Malcolm & Marie On Netflix Starring John David Washington and Zendaya Is An Eruptive, Messy Meditation

A film that is dense with monologues and counter-monologues is theatrical, but it attempts intensity without achieving it entirely
Malcolm & Marie On Netflix Starring John David Washington and Zendaya Is An Eruptive, Messy Meditation

Writer, Director: Sam Levinson
Cast: John David Washington, Zendaya
Streaming Platform: Netflix

The first thing we are told in meditation is to not think. The second thing we are told is to not worry about not-thinking. If a thought comes, acknowledge it, don't welcome it, don't dwell. If a thought is leaving, let it go. Don't fixate, but don't fixate on not fixating. It's a bit of mental gymnastics to get to a point where you are comfortable with the conscious weight of every passing moment, giving the mind the capacity to turn iron heavy fixations into paper weight feathers. 

Malcolm & Marie is a bit like that in two ways: One, it is as if the characters, two mercurial lovers—Malcolm, a film director fresh off a rousing premiere, and Marie, a model who didn't make that transition into actress— flit between thoughts and accusations without dwelling or waiting for narrative catharsis, moving from one cutting monologue to the next. I was almost lulled into it till I realized these were monologues that pass off for dialogue.



Second, as a viewer, I felt that conscious weight of every passing second, because the film follows them through this one night, this one hour and forty odd minutes before they go to bed. Every second I am watching is a second being lived, without flashback, or flashforward. Marie smokes 3 and a half cigarettes over the course of the night, and you get to watch every strand of tobacco turn to ash and smoke. The visuals help. By shooting in black and white, every possible chromatic distraction is muted away. Walls of the house have no paintings, but there are hardly any walls, most of them replaced with glass. Even the big paintings that would go on top of a bed are replaced with a sheath of glass looking onto the grasslands beyond. Malcolm's white shirt, and Marie's metallic crinkle dress complement the medium. It shows that to make a black and white film is not to shoot in colour and then turn it monochrome, but to costume and set design it consciously. 

But the format of shooting as if in real-time is that it puts immense pressure on the writing—to give context to everything taking place, from past lovers, to past afflictions. This context also mustn't feel too exposition-heavy otherwise these moments will begin to feel too constructed and as a viewer, as a meditator, we will suddenly be snapped out of the illusion. 

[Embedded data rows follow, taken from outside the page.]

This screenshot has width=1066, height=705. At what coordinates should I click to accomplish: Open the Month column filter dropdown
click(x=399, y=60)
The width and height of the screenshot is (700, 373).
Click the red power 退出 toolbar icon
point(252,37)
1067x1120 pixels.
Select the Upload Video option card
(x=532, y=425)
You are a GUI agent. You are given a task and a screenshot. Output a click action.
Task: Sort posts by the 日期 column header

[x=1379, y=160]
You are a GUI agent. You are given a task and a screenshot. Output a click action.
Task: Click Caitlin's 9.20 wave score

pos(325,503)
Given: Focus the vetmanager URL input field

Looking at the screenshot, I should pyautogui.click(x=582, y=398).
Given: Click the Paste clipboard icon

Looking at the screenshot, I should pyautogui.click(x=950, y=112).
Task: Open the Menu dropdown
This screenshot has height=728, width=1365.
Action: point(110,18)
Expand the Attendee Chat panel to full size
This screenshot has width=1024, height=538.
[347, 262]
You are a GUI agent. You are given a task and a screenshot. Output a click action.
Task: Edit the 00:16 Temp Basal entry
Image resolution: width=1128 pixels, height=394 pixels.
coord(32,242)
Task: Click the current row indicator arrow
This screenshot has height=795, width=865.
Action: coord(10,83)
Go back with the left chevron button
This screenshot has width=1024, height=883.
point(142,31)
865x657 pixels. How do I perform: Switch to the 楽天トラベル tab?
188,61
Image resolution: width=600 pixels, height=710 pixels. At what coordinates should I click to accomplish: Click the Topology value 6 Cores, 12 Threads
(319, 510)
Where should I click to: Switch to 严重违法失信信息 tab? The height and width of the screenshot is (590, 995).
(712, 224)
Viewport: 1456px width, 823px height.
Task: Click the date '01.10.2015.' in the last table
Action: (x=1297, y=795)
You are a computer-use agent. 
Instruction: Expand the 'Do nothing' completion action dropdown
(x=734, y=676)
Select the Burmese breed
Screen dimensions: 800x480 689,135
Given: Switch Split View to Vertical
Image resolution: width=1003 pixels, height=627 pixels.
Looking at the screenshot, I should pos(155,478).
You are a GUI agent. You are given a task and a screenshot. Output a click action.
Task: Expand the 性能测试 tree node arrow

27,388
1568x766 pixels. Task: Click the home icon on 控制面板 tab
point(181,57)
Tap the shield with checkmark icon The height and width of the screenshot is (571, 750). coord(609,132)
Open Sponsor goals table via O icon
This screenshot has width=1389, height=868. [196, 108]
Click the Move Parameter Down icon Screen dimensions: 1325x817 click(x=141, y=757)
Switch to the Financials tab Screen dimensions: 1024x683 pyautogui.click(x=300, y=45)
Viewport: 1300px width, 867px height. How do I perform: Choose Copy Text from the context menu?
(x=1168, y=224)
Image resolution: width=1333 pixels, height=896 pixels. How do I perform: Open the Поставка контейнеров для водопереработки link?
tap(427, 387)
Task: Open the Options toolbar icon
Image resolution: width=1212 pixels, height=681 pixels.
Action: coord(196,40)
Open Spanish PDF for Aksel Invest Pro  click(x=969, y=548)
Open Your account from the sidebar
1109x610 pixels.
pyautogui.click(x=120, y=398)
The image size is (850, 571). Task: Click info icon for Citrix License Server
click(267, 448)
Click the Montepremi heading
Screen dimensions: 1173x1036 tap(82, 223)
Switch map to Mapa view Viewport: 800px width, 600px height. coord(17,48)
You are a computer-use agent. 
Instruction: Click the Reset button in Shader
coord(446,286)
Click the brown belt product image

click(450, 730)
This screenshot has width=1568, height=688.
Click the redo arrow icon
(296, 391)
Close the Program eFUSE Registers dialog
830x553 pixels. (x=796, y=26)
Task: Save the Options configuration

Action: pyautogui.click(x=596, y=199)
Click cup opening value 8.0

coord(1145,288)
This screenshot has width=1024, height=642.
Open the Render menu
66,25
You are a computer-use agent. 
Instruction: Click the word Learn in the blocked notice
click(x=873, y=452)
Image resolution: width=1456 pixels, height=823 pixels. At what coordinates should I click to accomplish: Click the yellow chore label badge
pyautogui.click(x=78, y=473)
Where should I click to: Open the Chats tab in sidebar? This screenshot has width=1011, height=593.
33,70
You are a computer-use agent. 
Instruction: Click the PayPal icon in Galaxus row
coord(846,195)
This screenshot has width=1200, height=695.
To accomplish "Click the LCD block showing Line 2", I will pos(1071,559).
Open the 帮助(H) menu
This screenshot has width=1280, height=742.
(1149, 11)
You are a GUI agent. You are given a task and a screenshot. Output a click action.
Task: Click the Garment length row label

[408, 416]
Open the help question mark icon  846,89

Sam Levinson is not consistent here, but this is also a function of the story. The film begins with tension that morphs into a fight that needs a backstory to make sense. Slowly, the skeletons in the cupboard— heroin, heart shaped tubs, old lovers, jealousies—all take center stage. It begins to feel like a competition of despair, where every monologue ups the other, guarding one's demons and parading those of the other. It tires very easily even as the language is cutting, precise, almost anthropological. As the monologues leak into dialogues, the film loses its grip. But then, Levinson casts a masterful stroke—that last monologue of Marie is a thing of devastation. Malcolm watches and for the first time, his eyes well up. I was in a daze that I forgot Zendaya was actually speaking—something that demands attention and not feeling. 

Washington and Zendaya are appropriately mercurial. Washington embodies the frantic vibe of a passionate, but appallingly self-reverential artist. (He begins celebrating, "We fucking did it!" and his very next line is "I wrote, directed and premiered a film." The We-s turn to I-s with as much verbal as visceral ease.)  There are moments that play his passion for pranks, and you don't take him seriously, but then there's a naughty little chord that plays out in the background and you realize, in that moment, even the film doesn't take him seriously. Zendaya plays Marie with morosity, some of which doesn't crackle the way her fluttering lips in an emotional scene do. She's the only one to call Malcolm's bullshit, and she does so with a scathing disregard for his ego that mirrors his scathing disregard for her pity-fueled self-image. They keep biting into one another, literally and otherwise. In the middle of a blowjob Marie hisses at his male-gaze. She calls him an emotional terrorist, a spiritual thief. In the middle of chomping down on his mac and cheese, he calls her, with a full mouth, delusional. Theirs is a love that is predicated on hate. 

The problem with the film is the problem with most films that use words to condense life experiences into events. The film feels performed. I did not feel the raw pain of the now-viral Marriage Story breakdown. I did not feel their erotic longings for one another, the chemistry almost felt narrated, guided. The intensity is theatrical, and at no point did I feel the viciousness as more than throwaway dialogues. It is the kind of film where everything is articulated with such alarming clarity, ferocity and density, that it leaves little space for feeling. So when I did feel something move in the final moment, it felt like a miracle, a feeling, a meditation with the last pause, "Ah! So that's what they are all going on about!"